Diante de tal descoberta, o grupo de trabalhadores acabou se dividindo, onde a liderança de uma parte do grupo diz abertamente que já perderam as Ações de Reintegração de Posse e que devem desocupar todas às áreas, grupo este ocupando às Fazendas Renascença e São Pedro, enquanto que o outro grupo continua no local aguardando uma decisão judicial para dirimir a disputa. A defesa desse grupo está discutindo judicialmente as Ações de Reintegração de Posse, bem como as Ações Anulatórias e Ações Populares em relação às Fazendas Montes Belos e São Pedro.
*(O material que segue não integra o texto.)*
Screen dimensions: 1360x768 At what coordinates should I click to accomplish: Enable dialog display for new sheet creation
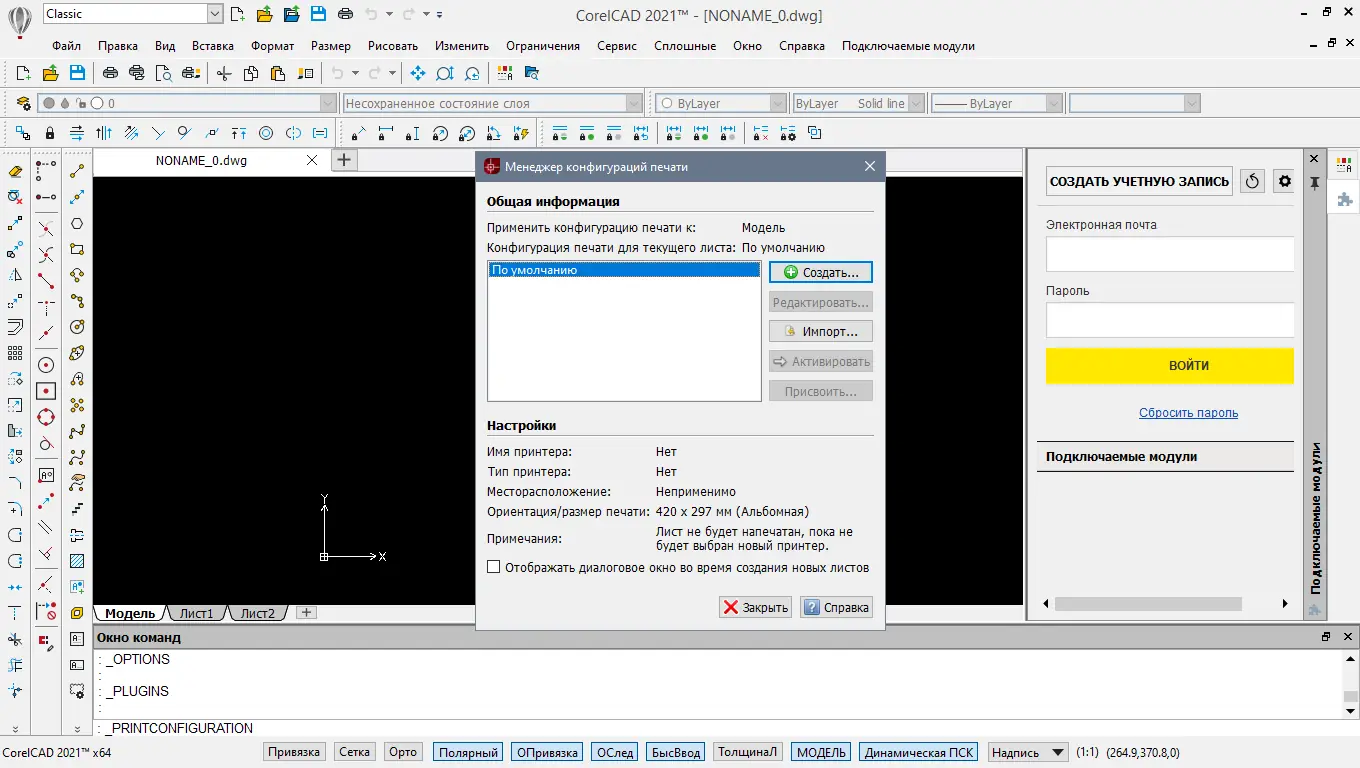494,567
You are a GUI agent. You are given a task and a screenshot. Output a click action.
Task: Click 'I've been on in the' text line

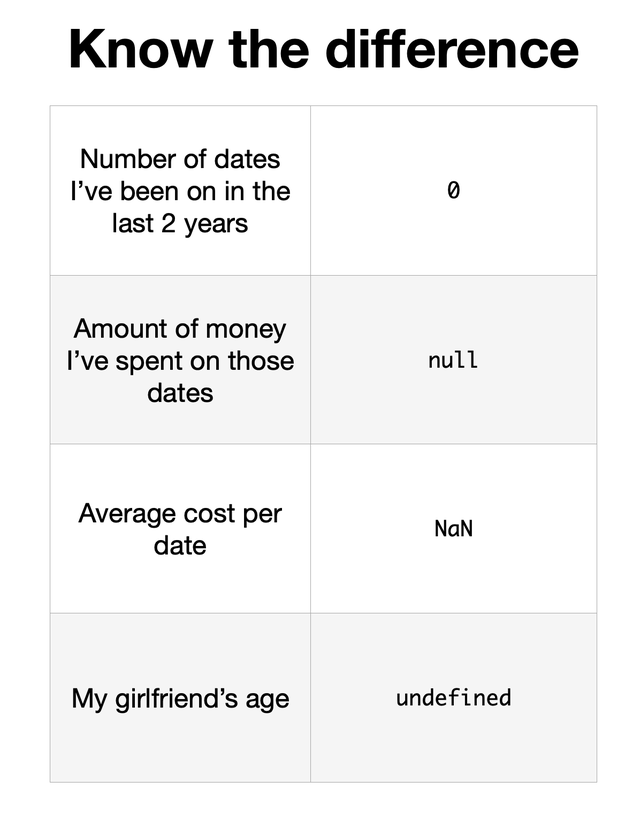pos(180,191)
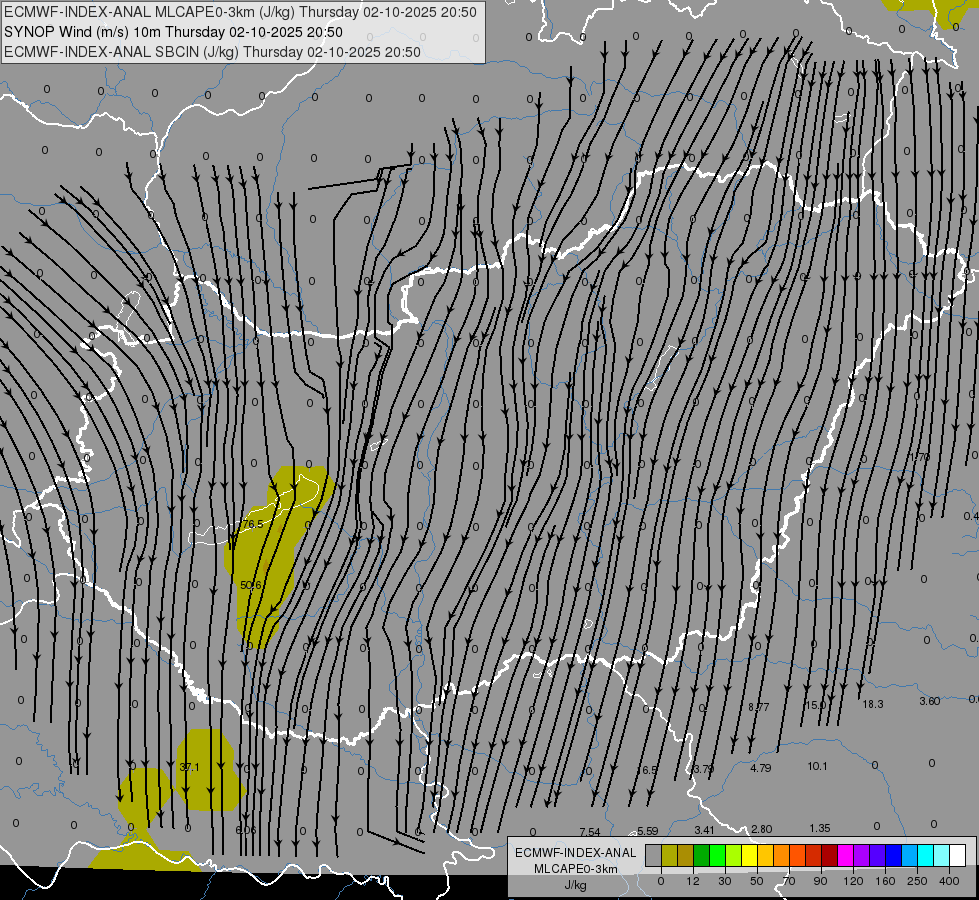Image resolution: width=979 pixels, height=900 pixels.
Task: Select the dark green legend swatch
Action: (x=701, y=855)
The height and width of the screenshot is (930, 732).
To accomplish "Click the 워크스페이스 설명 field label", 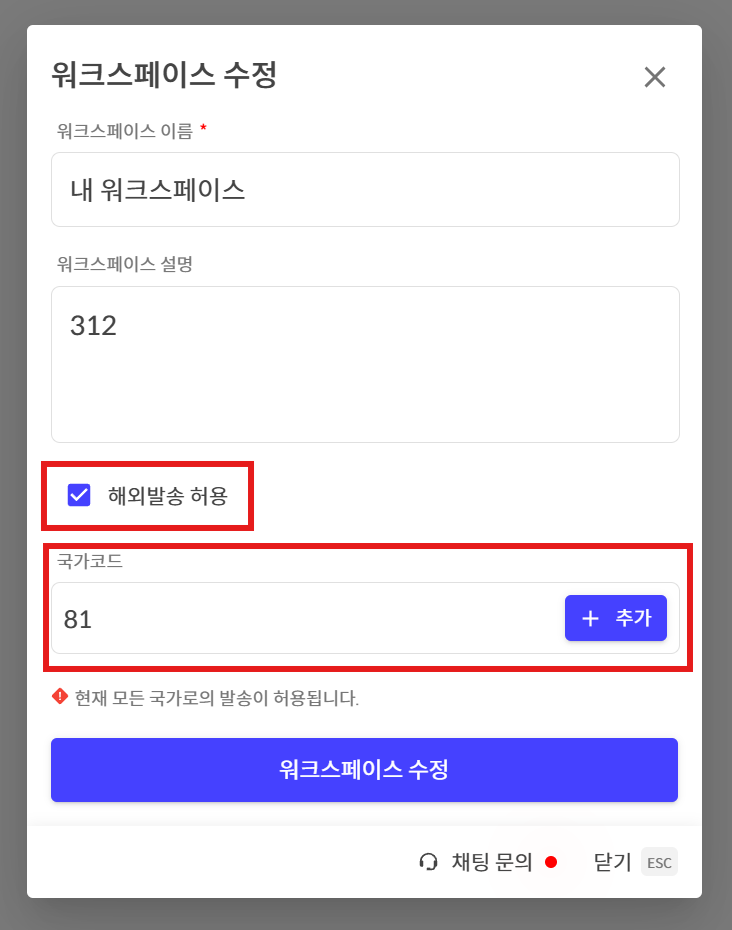I will click(125, 265).
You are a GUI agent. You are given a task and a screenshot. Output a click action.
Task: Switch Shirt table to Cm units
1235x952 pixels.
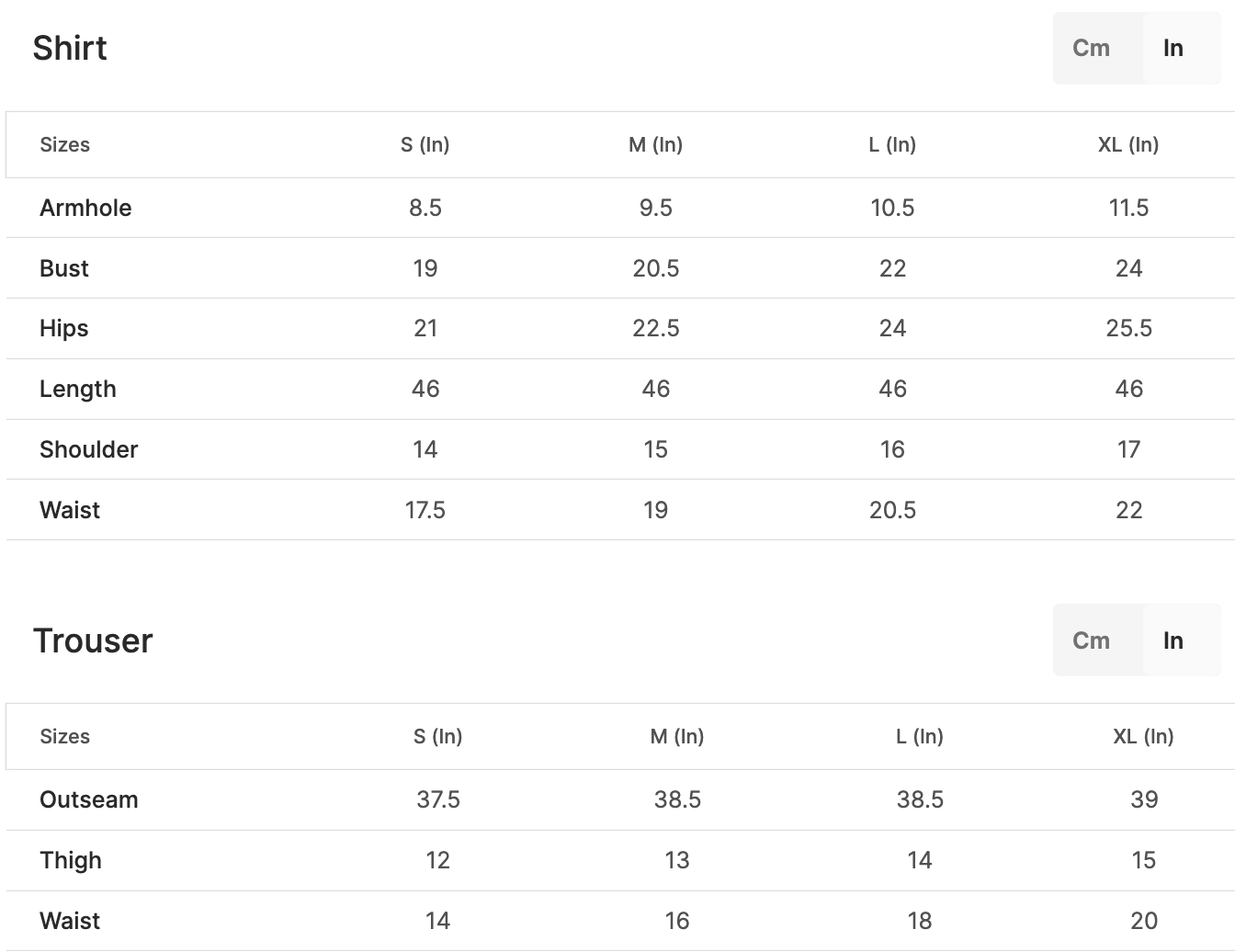[1091, 48]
Assentados pelo próprio Incra, o grupo sofre, diariamente, ameaças de morte, recebendo recados de que não sairão vivos destes processos, que será derramado muito sangue, recados estes enviados por WhatsApp e por terceiros. As denúncias já foram comunicadas às autoridades policiais.
A polícia prefere não comentar os fatos limitando-se a dizer que o processo está na Justiça e que uma decisão deve pacificar a disputa. Enquanto isso, o Estado é incapaz de mediar a disputa, sendo de sua responsabilidade o erro cometido no processo de titulação das terras.
Esse é o retrato do sul do Pará, e de uma grande parte da Amazônia, onde terra não falta, mas é escassa a competência e seriedade com que a coisa pública é tratada por parte das autoridades investidas de poder. Quando o conflito explode, todos tratam de se eximir das responsabilidades e consequências, algumas, já provadas, com a perda irreparável de vidas humanas.
Reportagem: Val-André Mutran – Correspondente do Blog do Zé Dudu em Brasília.